- WORK REQUEST 1: In the college football text, whom does Syracuse play on Thursday night?
- WORK REQUEST 2: Output the college football text starting with "Then you remember" and going on through "at Toomer’s Corners?".
- WORK REQUEST 3: Pick up the college football commentary after its last sentence and continue writing it.

- TEXT SEGMENT:
═══
Syracuse will take the field Thursday night against Wake Forest. A couple of days later, most of the rest of college football awakens, too, as LSU-Oregon and Boise State-Georgia give us the best two games in the country. So there’s reason to be excited, right?
Then you remember about the scandal at USC, the scandal at Ohio State, the scandal at North Carolina, the scandal at Miami, and no doubt I’m leaving a few dozen others out. And we could face more conference realignment, another topic of pure delight (yeah, right).
Never before has college football loomed so big in the American sports psyche. And never before has it felt so dirty and soiled to like it.
No matter where you turn, it’s brutal. How could Auburn enjoy its first national championship in 53 years when (1) everyone outside of the Plains thought Cam Newton was bought and (2) a crazed Alabama fan poisoned the famed trees at Toomer’s Corners?
Then there’s Oregon, who lost the BCS title game. It felt the NCAA fire thanks to shady payments to a shady recruitment service, giving Ducks opponents more things to hate other than their spaced-out uniforms. So they start the season with LSU, who just saw its quarterback, Jordan Jefferson, charged with a felony for an alleged role in a bar fight.
═══
- MATERIAL PROVIDED:
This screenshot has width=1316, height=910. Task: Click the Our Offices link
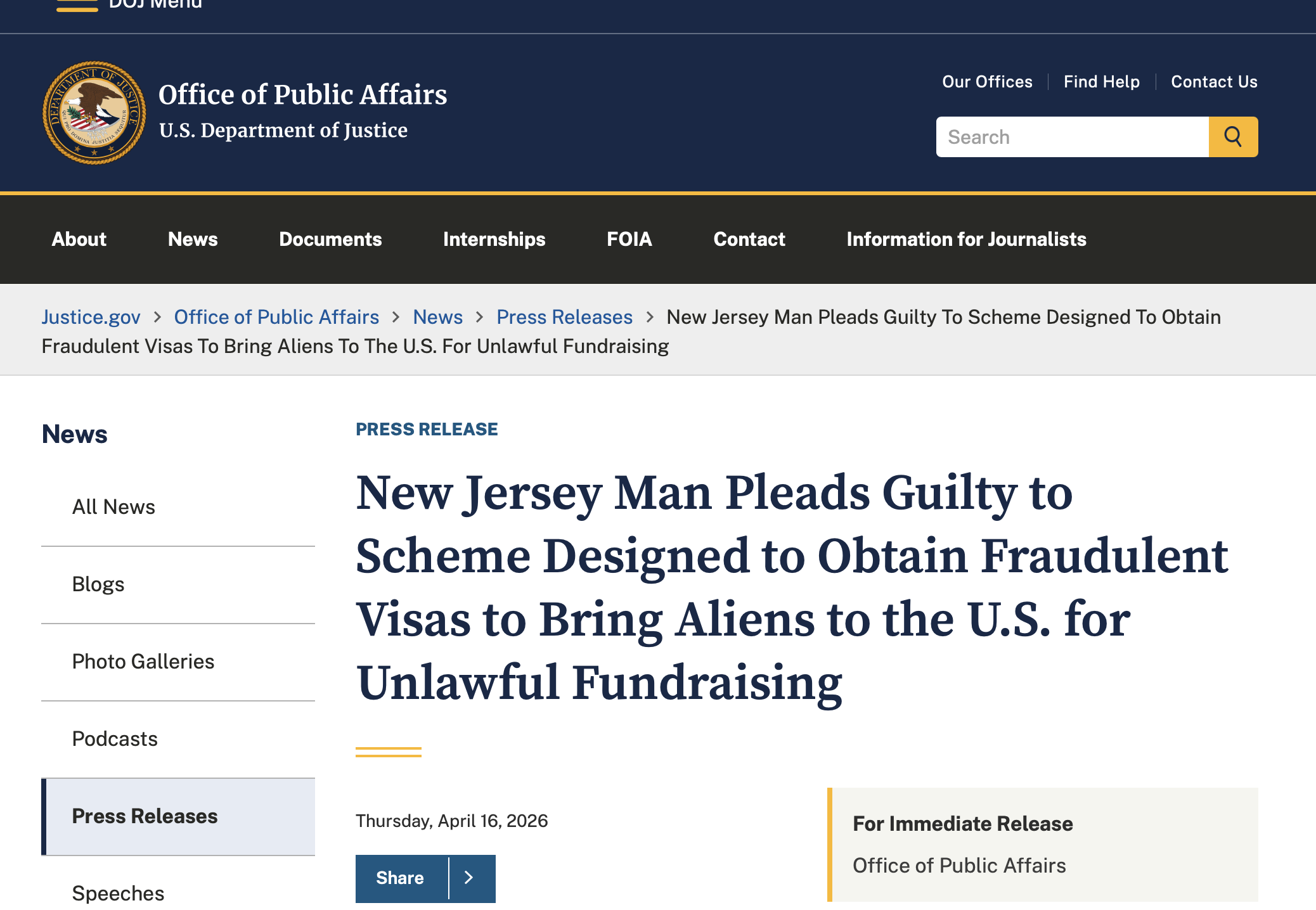coord(987,82)
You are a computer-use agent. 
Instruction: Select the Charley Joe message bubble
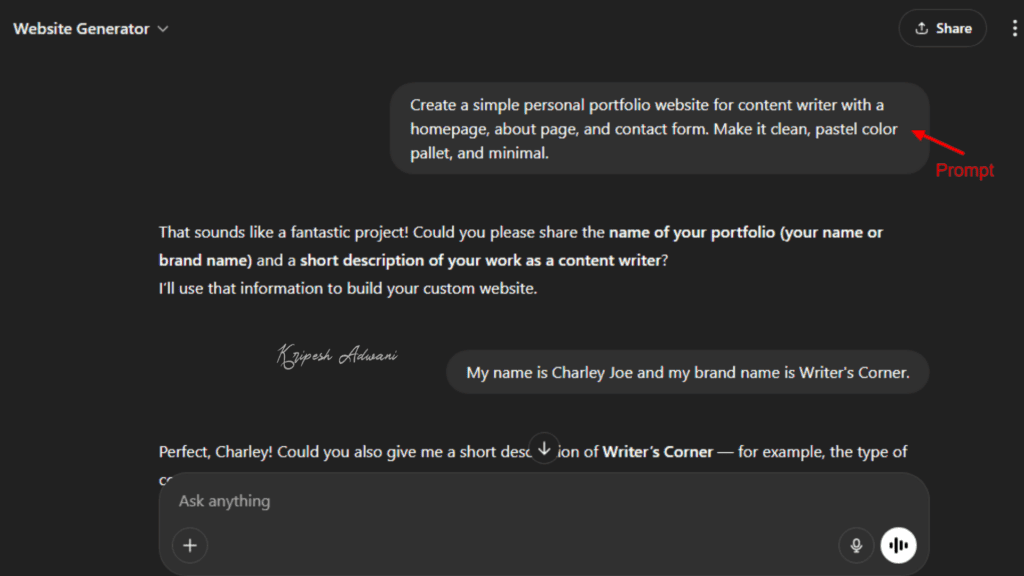687,372
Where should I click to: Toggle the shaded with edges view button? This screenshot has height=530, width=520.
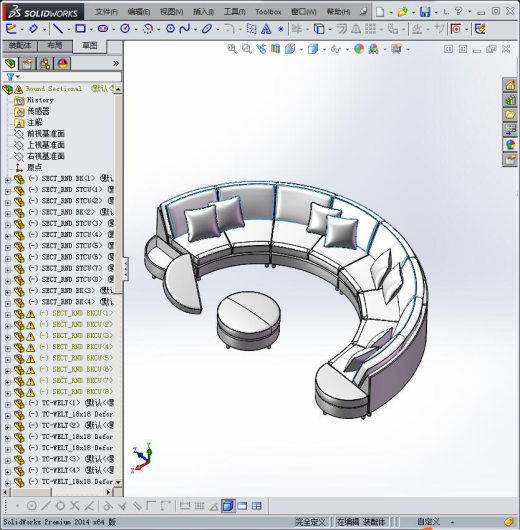[x=228, y=506]
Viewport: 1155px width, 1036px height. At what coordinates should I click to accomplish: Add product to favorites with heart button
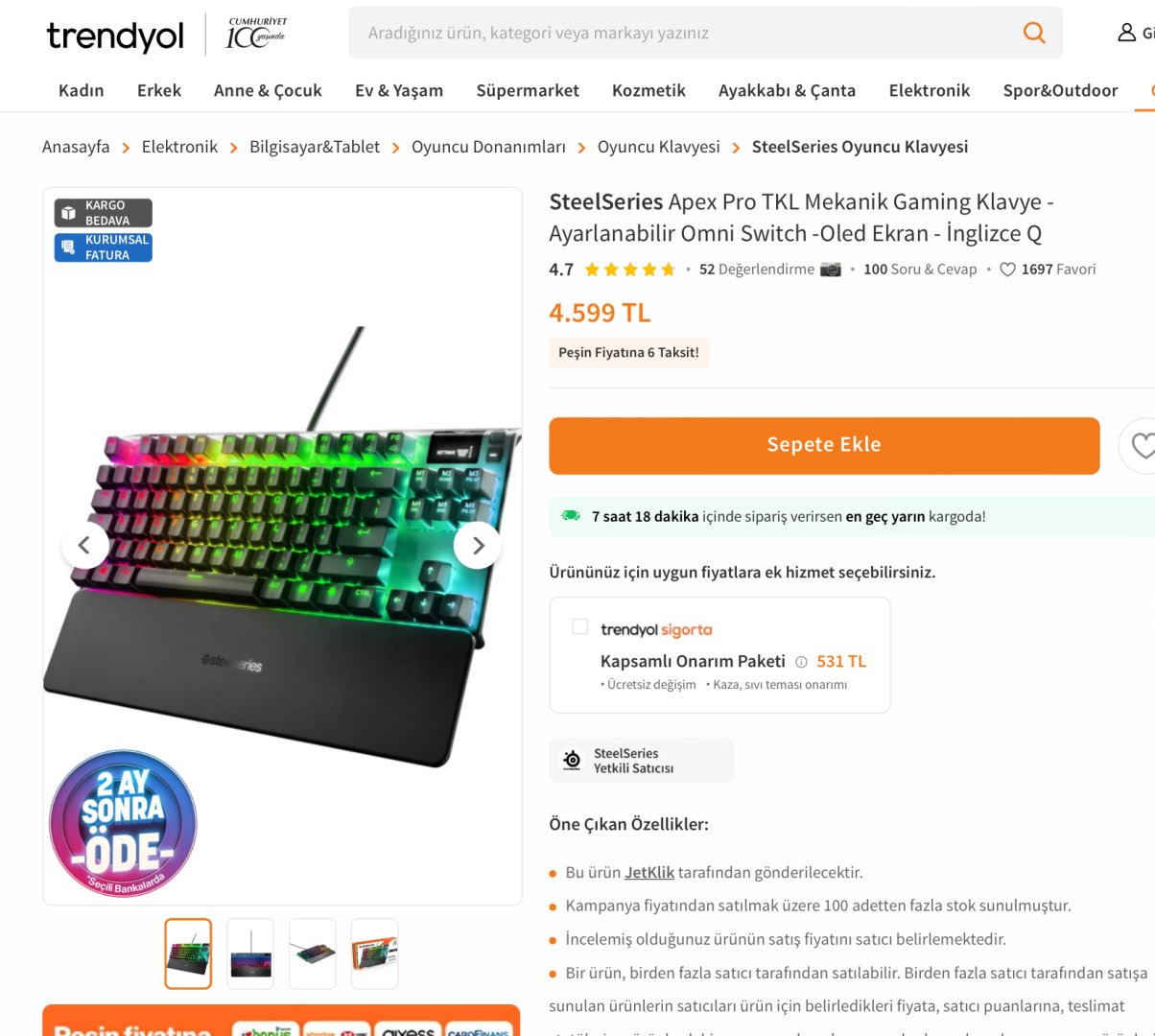point(1142,446)
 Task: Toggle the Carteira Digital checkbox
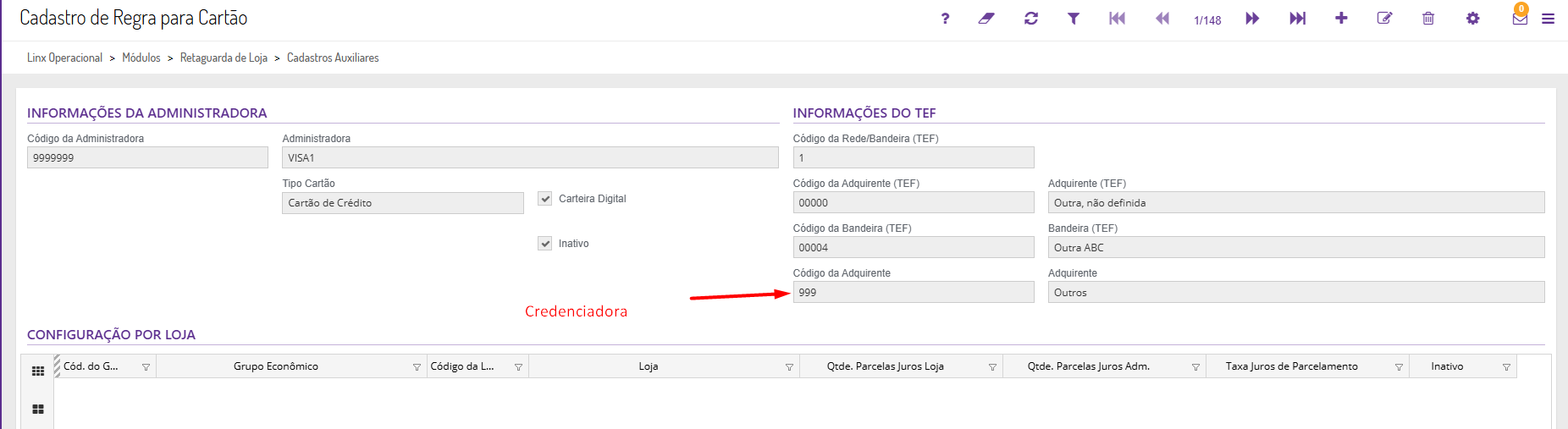pyautogui.click(x=545, y=199)
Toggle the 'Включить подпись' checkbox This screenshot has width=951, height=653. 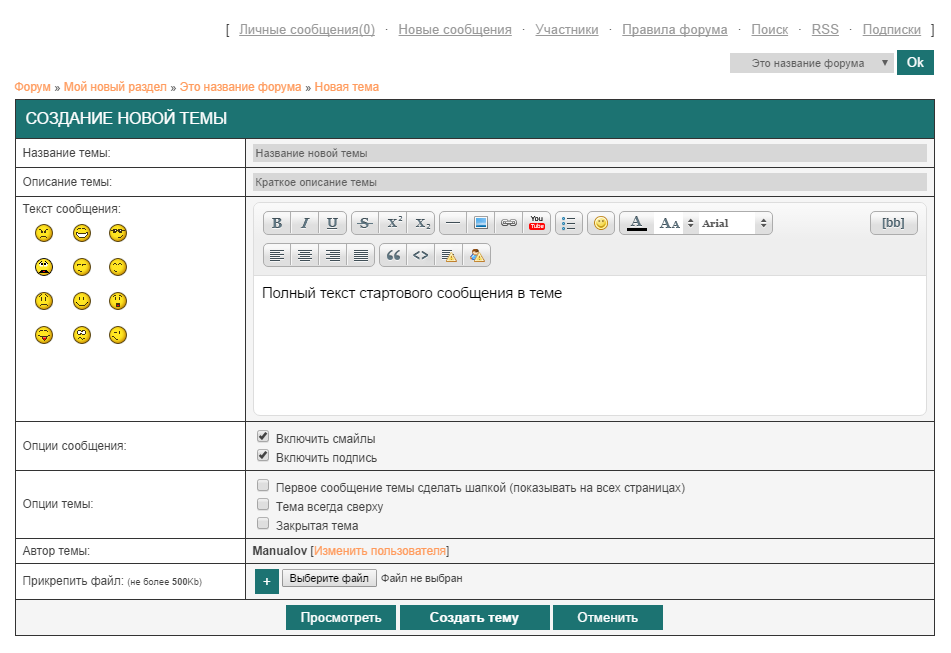(x=263, y=456)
═══
- TASK RESPONSE 1: Wake Forest

- TASK RESPONSE 2:
Then you remember about the scandal at USC, the scandal at Ohio State, the scandal at North Carolina, the scandal at Miami, and no doubt I’m leaving a few dozen others out. And we could face more conference realignment, another topic of pure delight (yeah, right).
Never before has college football loomed so big in the American sports psyche. And never before has it felt so dirty and soiled to like it.
No matter where you turn, it’s brutal. How could Auburn enjoy its first national championship in 53 years when (1) everyone outside of the Plains thought Cam Newton was bought and (2) a crazed Alabama fan poisoned the famed trees at Toomer’s Corners?

- TASK RESPONSE 3:
Add to it the ouster of Jim Tressel for his less-than-honest approach in Buckeye land, the ouster of Butch Davis in Chapel Hill for far worse deeds, and the cloud over Coral Gables and the U for the tales told by a jailed booster, and it’s easy to see just how deep it smells. And that’s not even mentioning the godforsaken BCS and the corruption surrounding the Fiesta Bowl.
When billions of TV dollars get poured into the Saturday-afternoon obsession of millions of Americans, you’re bound to get rules-bending and rules-breaking. So we really shouldn’t be shocked (shocked!) by the gambling in this establishment, right?
Face it, if you spent enough time obsessing over all the faults of college football, not to mention the conference shuffles starting again (thank you, Texas A&M), the depression might prove clinical. Or it could make you just stick with high school sports – which isn’t a bad thing, you know.
But if you insist on your Saturday jollies, then for once there’s some optimism in the local camp. Doug Marrone’s turnaround at SU, complete with bowl win in the dying days of 2010, hit some snags the last month or so with, you guessed it, off-the-field issues, plus some camp injuries.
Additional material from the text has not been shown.